Last Friday I took a few black & white prints to C&D Salvage to show my appreciation for allowing me to take photos in their salvage yard last April (see my earlier Auto Salvage Graveyard posts). Of course I brought my camera on this visit as well. Again, I asked for permission to take pictures. I only had about 40 minutes to shoot, as they would be closing soon. I returned to the same area were the older cars are located. Unfortunately, the weeds and brush had pretty much consumed the area. I’ll have to wait until the winter to get more shots of antique cars.
I continued on towards unexplored parts of the site. As I was about to run out of time, I saw a large heap of tires with a few wrecks thrown precariously on top of, or into the middle of the pile. The vehicles were light-colored which provided quite a bit of natural contrast with the darker tires. On a related note, one of the visually interesting aspects of the compositions in this post is the broad range of dark to middle gray tones seen in the tires. Turns out tire manufactures add carbon black to tires to help protect against dry rot caused by UV damage. Over time, the carbon black starts turning gray as it absorbs the UV in an effort to help protect the rubber. An interesting tidbit from the Auto Salvage Graveyard.
Click on an image to see a higher resolution image on my portfolio site.
Everyone and everything has a story. Considering the automobile is so tightly integrated into American culture, it’s easy to associate a car with a unique story-line. Outside the inherent utility of transportation, there is also the car/driver relationship. Here, driving becomes a real and tangible experience; repeated and built upon over time.
In the spring of 1982, I purchased a rusty but sturdy 1967 Pontiac LeMans for $200. Later that summer, my friend Mark and I visited a local junkyard in Raleigh; first to acquire a water pump, and later to get a radiator for my LeMans. Surplus parts from the junkyard kept me and my LeMans on the road and contributed to a great summer of 1982.
While photographing at the C&D Salvage location in China Grove, NC, and afterwards while processing images in Lightroom, I would think about the lost stories and perhaps lost souls represented in each graveyard relic I photographed. The images portray a kind of weathered monument to a time when the car was once shiny, new and admired. I also couldn’t help but to also loosely associate these old cars as automotive equivalents to organ donors. They gladly gave up spare parts to make other cars whole again.
I would encourage viewers of this post (and the previous one) to both hopefully appreciate the visual characteristics, but to also imagine what the story could be for each of the subjects in the Auto Salvage Graveyard.
While traveling to Charlotte on I-85 not long ago, I noticed what seemed to be a large junkyard through the trees, just past the China Grove exit. It occurred to me, subjects from this location could be an interesting addition to my The Beauty of Decay collection. A few weeks later I located C&D Salvage & Garage in China Grove, introduced myself as a photographer and asked for permission to take some pictures. I was given only 30 minutes to shoot, perhaps I looked a bit suspicious. Asking directions for the oldest part of the site, I was quickly on my way. The sky was perfect; it didn’t take long to find numerous potential fine art subjects. Fine art from a junkyard, ha!

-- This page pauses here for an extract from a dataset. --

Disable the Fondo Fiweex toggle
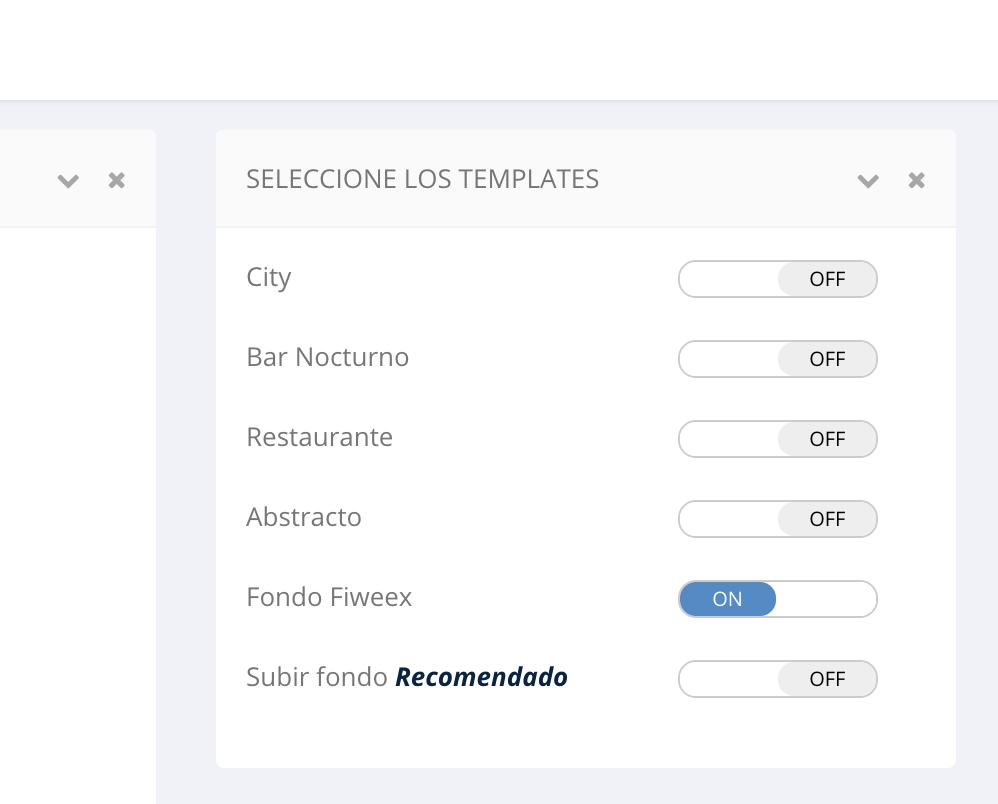click(778, 599)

I’m still researching the make of the car in Gold Sedan, Blue Sky. I knew immediately this was going to be a great shot. At 11:00 am the sun was still low enough to provide some side lighting. The low shooting angle and wide angle lens adds visual interest. I processed the image to emulate Kodak Ektachrome slide film. With this processing, the image picked up a bit more vibrancy & warmth.

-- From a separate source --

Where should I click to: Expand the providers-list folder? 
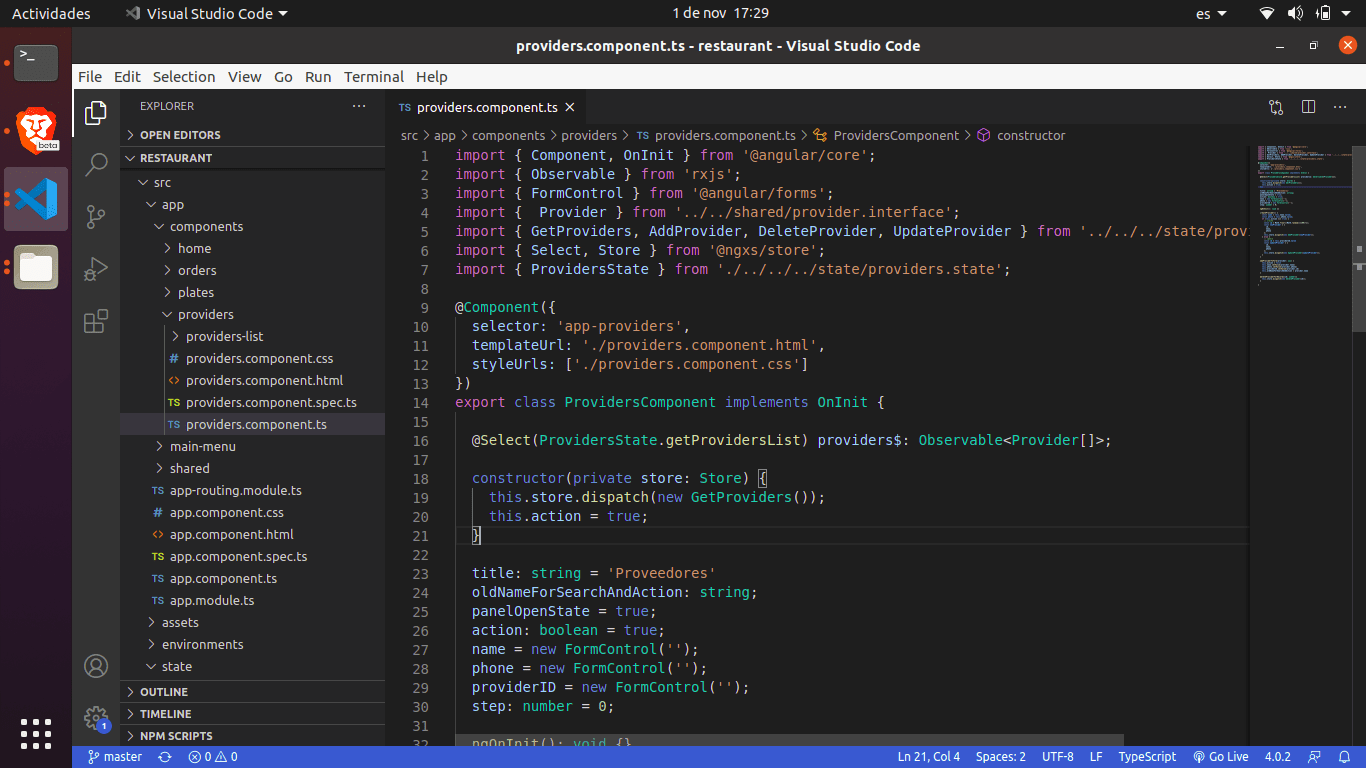click(224, 336)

A few rows offer I found a black 58 Chevy Bel Air — 58 Black Beauty. In its day, these were magnificent family sedans. A low shooting angle shows this old Bel Air still maintains most of its elegant lines, while the peeling paint and rust make for a different kind of beauty. The image was processed with a Agfa APX 100 filter.

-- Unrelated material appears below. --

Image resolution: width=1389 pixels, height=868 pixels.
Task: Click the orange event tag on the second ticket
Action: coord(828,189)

A six foot high pile of rear axles (Rear Axle Salvage) makes for a chaotic but impactful composition of shapes, textures and shadows. This image was also processed with a Agfa APX 100 filter to give a little extra contrast and old school film grain. Click on an image to see a higher resolution image from my portfolio site. Click on the date of this post to like and leave a comment. I’m would love to hear your feedback.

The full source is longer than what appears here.